At the opposite end of the square from the Marine Cathedral is the spellbinding Yusupov Palace, whose basement served as the assassination spot for Grigori Rasputin in December 1916. The Yusupov family history is fascinating. The first Yusupov, a 16th century Muslim Prince, was sent as tribute to Ivan the Terrible by his Tarter father. He remained and prospered and by the second generation had converted to Christianity. As the story goes, after the switch, perhaps as punishment from Allah, only one child per family survived to adulthood.
Whether it was God's will or primogeniture (firstborn inherits entire estate) the family became incredibly wealthy, rivaling the ruling Romanovs in wealth and power. Perhaps that was why Felix, the last Prince Yusupov, survived his murderous conspiracy or maybe it was because he was married to Irina, the niece of Czar Nicholas II. At any rate, Felix and a few loyal friends lured Rasputin (who was very much a ladies man) to his palace on the pretense of socializing with the beautiful Irina, who was coveted by Rasputin (of course Irina was not there).

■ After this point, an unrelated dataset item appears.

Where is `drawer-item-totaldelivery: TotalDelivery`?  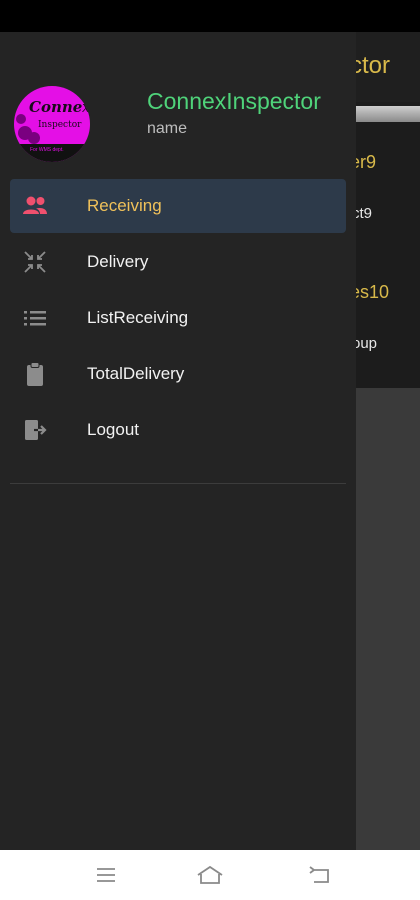 drawer-item-totaldelivery: TotalDelivery is located at coordinates (178, 374).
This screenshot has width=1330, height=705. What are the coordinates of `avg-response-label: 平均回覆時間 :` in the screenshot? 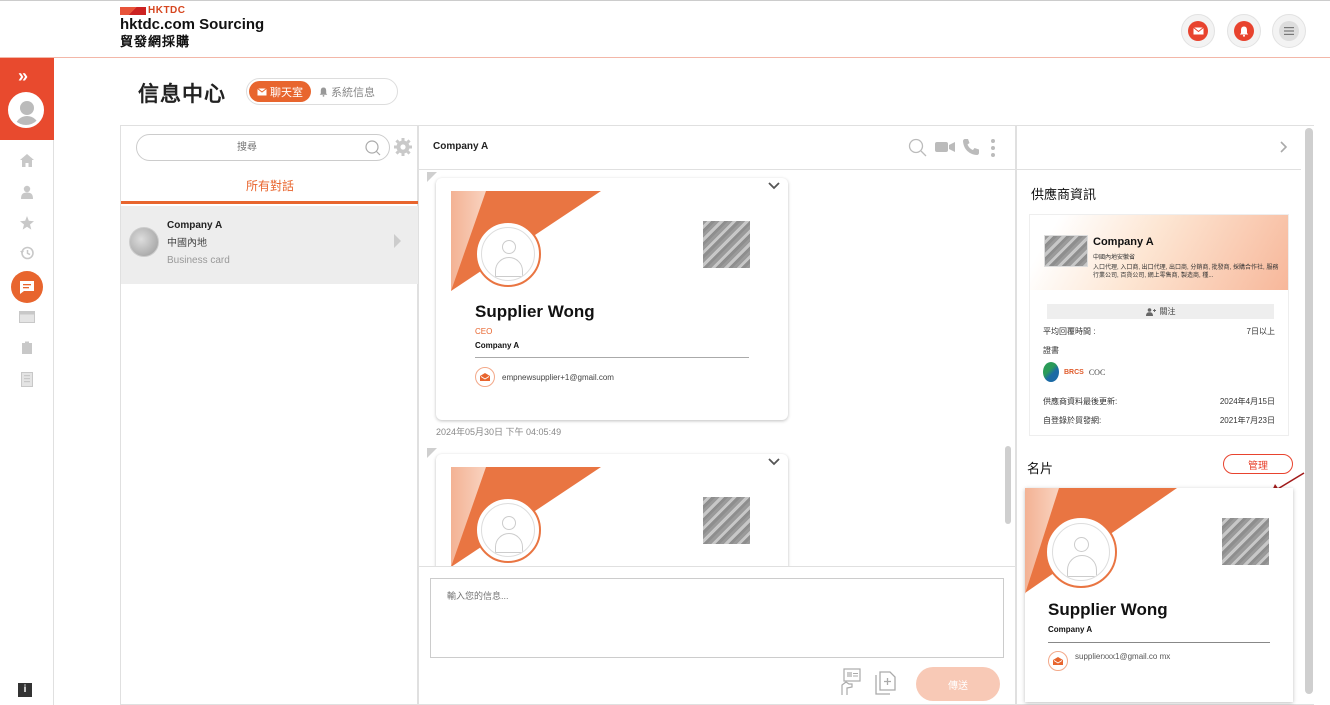 It's located at (1070, 332).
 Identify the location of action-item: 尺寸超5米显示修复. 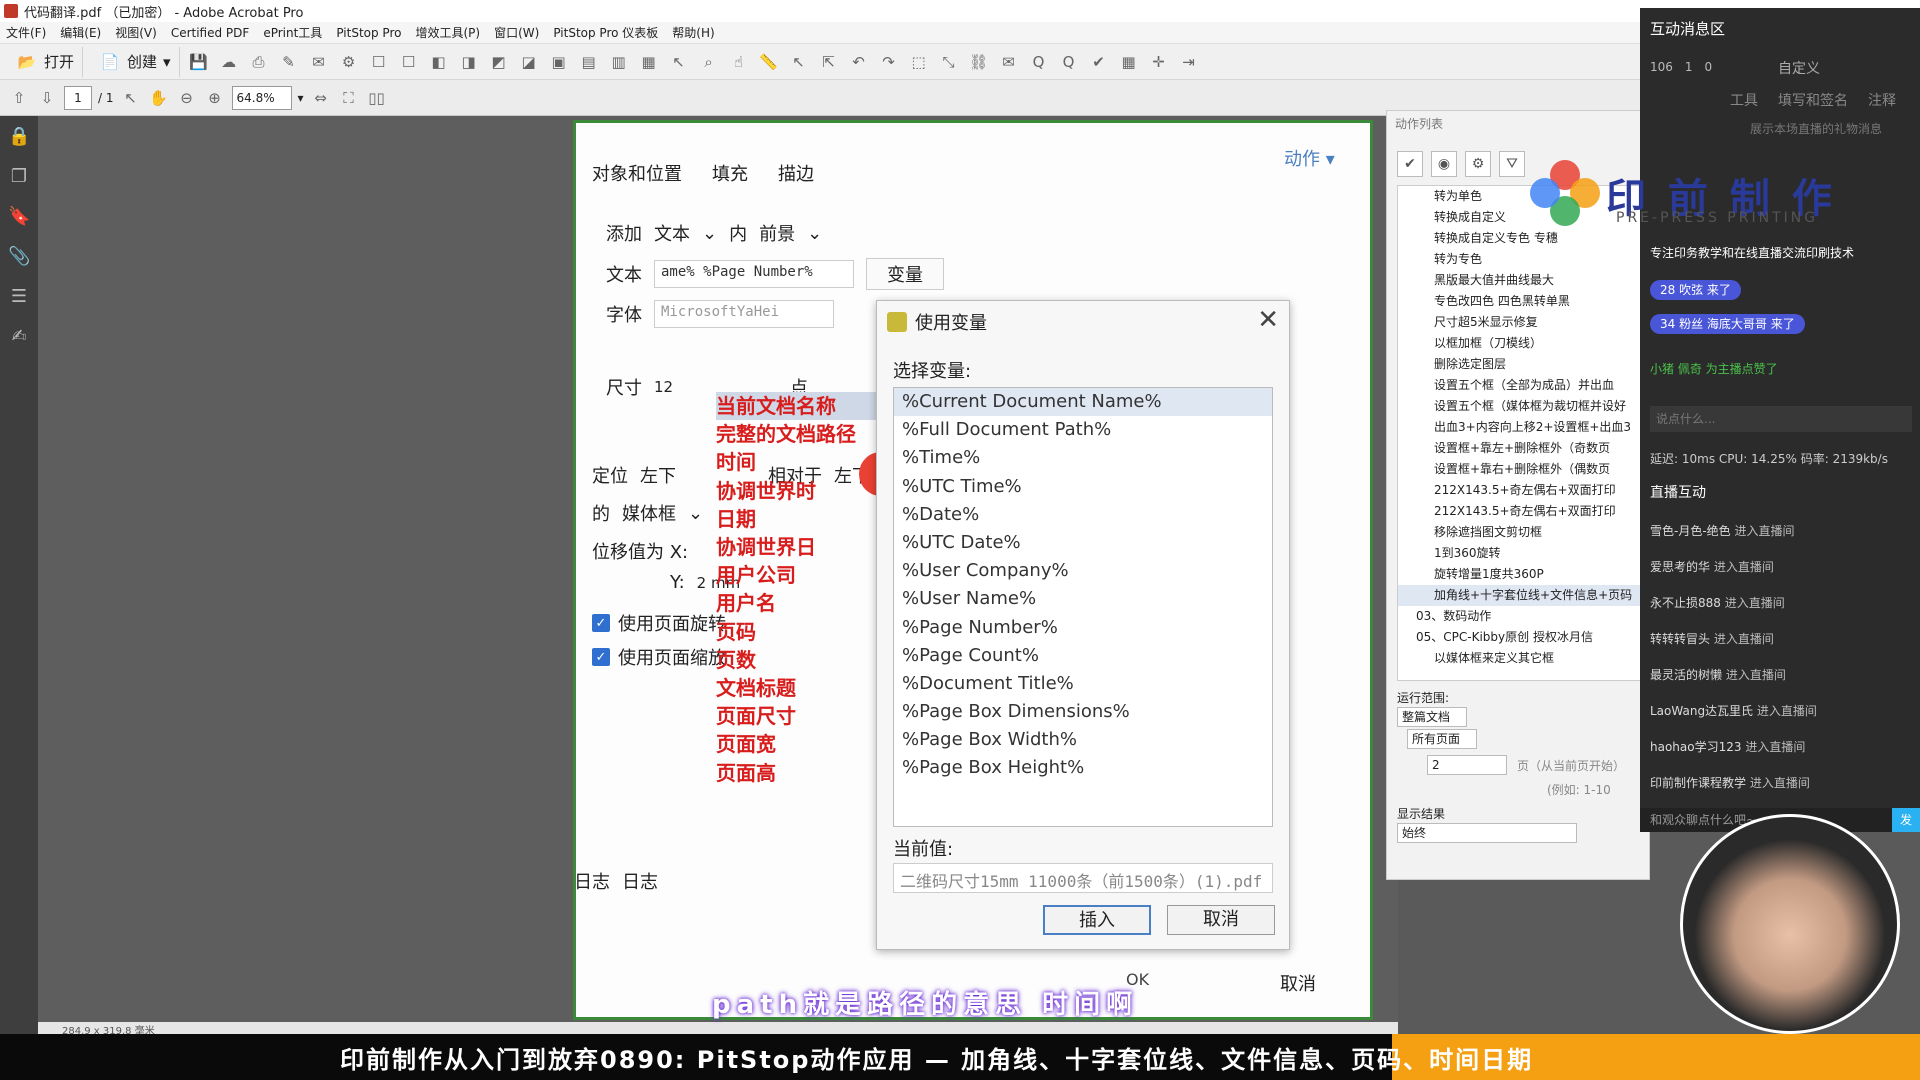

Rasputin was fed cyanide-laced cakes which to Felix’s horror had absolutely no effect. Next Felix tried shooting Rasputin in the head, but Rasputin responded by trying to strangle Felix. Terrified, the conspirators shot him three more times. While Rasputin was still alive and kicking, they savagely beat him, then tied him up and dumped him in the icy river. Three days later he floated to the surface and an autopsy certified he had water in his lungs, meaning that after poisoning, shooting and beating, he was still alive and died of drowning. The actual room where Rasputin was poisoned is open to the public by special request.
The ultimate church experience is St. Isaac’s Cathedral. It took over 40 years to create this masterpiece with no expense spared on its construction. Its massive dome alone took over 220 pounds of pure gold to gild, making it visible as far as 25 miles away. The cathedral holds up to 14,000 people, with each person standing on one square marble floor tile for the Russian Orthodox standing service.
Forty-three types of stone and marble grace the interior including massive columns of malachite and lapis lazuli mined in Russia’s own Ural Mountains. But for pure artistic mastery look to the walls. Originally painted, the walls suffered damage from dampness, and were replaced by mosaics. A method was devised for heating different chemicals to achieve variations in color in each tiny piece of glass, and the resulting images are difficult to differentiate from painting until you get up close. Closed as a church in 1931, it remained a Museum of Mosaics and still is considered more a museum then a church, although services are held on religious holidays.